◆ Kutipan Dokumen:

_ _ _ _

Tetapi betapapun perubahan itu jadi gejala umum,  seolah-olah dinafikan oleh ulama tradisional. Efek dari paham taklid terjadi pembekuan pemikiran. Mereka hanya bersedia menerima fatwa gurunya. Si guru itu menerima dari gurunya pula. Guru dari guru menerima dari gurunya pula, demikianlah selanjutnya. Sikap ini tidak terbatas pada perkara-perkara di bidang agama, tapi juga di bidang sosiobudaya. Urusan sosiobudaya diatur oleh adat. Adat mewariskan dan mengawal peraturan, nilai, kepercayaan, sikap dan pandangan nenek-moyang dari generasi ke generasi.
Pendukungan adat hanya taat kepada adat. Perkara-perkara yang diluar adat, apalagi yang berlawanan, mestilah ditolak. Seperti pula orang taklid yang hanya bersedia menerima fatwa gurunya. Fatwa yang bukan dari pada guru, apalagi yang berlawanan, mestilah ditolak. Maka tertutuplah kemungkinan untuk menerima fatwa baru dalam bidang agama (baru dalam pengertian bukan fatwa lama yang turun menurun, atau fatwa yang dirumuskan oleh tafsiran dan pandangan baru), dan tertutup pula kemungkinan menerima perkara baru dalam sosiobudaya. Dengan demikian tersekatlah perubahan. Orang mempertahankan apa yang selama ini ada.
Apa yang ada itu berasal dari masa lalu. Tanpa perubahan pembaharuan tidak mungkin timbul. Masyarakat menjadi statik (lawan dari pada dinamik), mereka dekat oleh tradisi, menjadi tradisional. Suatu teori perubahan yang baik juga disinggung disini ialah prinsip perubahan imanen (dari dalam) yang dibicarakan oleh Sokorin dalam bukunya Social and Cultural Dynamics. Suatu sistem sosiobudaya semenjak ujudnya tidak hentihentinya bekerja dan bertindak. Dalam menghadapi lingkungan tertentu sistem itu menimbulkan perubahan, disamping dirinya sendiri juga ikut mengalami perubahan. Karena telah mengalami perubahan, maka dalam menghadapi lingkungan yang sama dengan yang sebelumnya, is memberikan reaksi yang berbeda dari pada reaksinya yang pertama. Jadi lingkungan tetap sama, tapi sistem itu dan reaksinya berubah.

_ _ _ _

(Data yang dikumpulkan)
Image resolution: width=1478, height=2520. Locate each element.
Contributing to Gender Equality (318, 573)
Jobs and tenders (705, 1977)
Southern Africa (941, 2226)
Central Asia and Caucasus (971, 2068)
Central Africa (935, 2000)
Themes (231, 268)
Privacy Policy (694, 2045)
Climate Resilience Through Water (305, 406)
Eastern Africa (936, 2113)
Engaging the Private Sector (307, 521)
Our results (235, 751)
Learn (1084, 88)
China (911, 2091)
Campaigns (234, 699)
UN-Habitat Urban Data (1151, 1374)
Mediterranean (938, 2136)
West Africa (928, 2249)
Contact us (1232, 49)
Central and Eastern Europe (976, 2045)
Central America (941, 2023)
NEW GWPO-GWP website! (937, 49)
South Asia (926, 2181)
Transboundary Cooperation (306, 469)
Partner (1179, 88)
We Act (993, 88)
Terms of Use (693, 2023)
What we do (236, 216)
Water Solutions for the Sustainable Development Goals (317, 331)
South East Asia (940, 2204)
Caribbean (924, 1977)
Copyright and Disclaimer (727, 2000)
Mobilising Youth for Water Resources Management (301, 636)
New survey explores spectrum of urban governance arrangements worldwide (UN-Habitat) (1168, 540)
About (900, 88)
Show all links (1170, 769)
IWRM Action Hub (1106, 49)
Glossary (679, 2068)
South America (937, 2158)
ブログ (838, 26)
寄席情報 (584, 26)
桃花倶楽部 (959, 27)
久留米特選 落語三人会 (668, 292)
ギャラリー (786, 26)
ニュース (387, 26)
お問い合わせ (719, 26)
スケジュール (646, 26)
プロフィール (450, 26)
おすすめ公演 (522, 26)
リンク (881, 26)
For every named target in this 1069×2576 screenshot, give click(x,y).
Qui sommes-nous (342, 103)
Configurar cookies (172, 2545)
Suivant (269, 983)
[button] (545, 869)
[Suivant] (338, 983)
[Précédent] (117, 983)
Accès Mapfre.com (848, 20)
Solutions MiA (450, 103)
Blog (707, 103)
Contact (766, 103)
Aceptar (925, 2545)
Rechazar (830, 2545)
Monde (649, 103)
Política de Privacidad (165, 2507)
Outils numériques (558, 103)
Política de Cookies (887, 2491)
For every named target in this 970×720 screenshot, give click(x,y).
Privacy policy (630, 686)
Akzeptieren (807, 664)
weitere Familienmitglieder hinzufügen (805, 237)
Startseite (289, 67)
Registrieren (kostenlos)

_ _ _ _

Dalam kutipan tentang taklid dan perubahan sosiobudaya, siapa yang membicarakan prinsip perubahan imanen, dan di buku apa? Item-item tersebut merupakan bahan tersendiri yang terpisah dari kutipan.

Sokorin, dalam bukunya Social and Cultural Dynamics.